=== EXERCISE DESCRIPTION ===
Could you filter the records below down to the lines that include the word "screenshot"?

=== AVAILABLE DATA ===
# # # # #

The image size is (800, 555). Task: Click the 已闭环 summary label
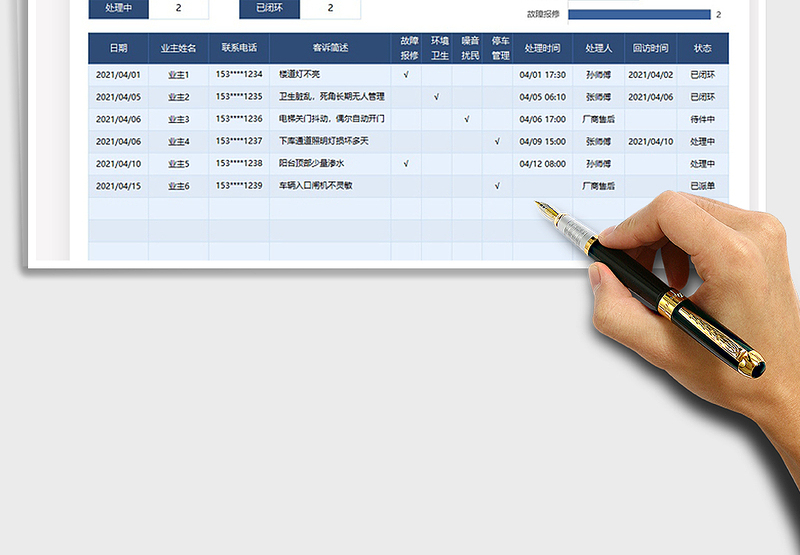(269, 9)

# # # # #

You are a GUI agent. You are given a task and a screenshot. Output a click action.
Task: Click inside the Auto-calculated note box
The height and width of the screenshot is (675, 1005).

# # # # #

=== TASK RESULT ===
You are a GUI agent. You are given a task and a screenshot. Output a click action.
The height and width of the screenshot is (675, 1005).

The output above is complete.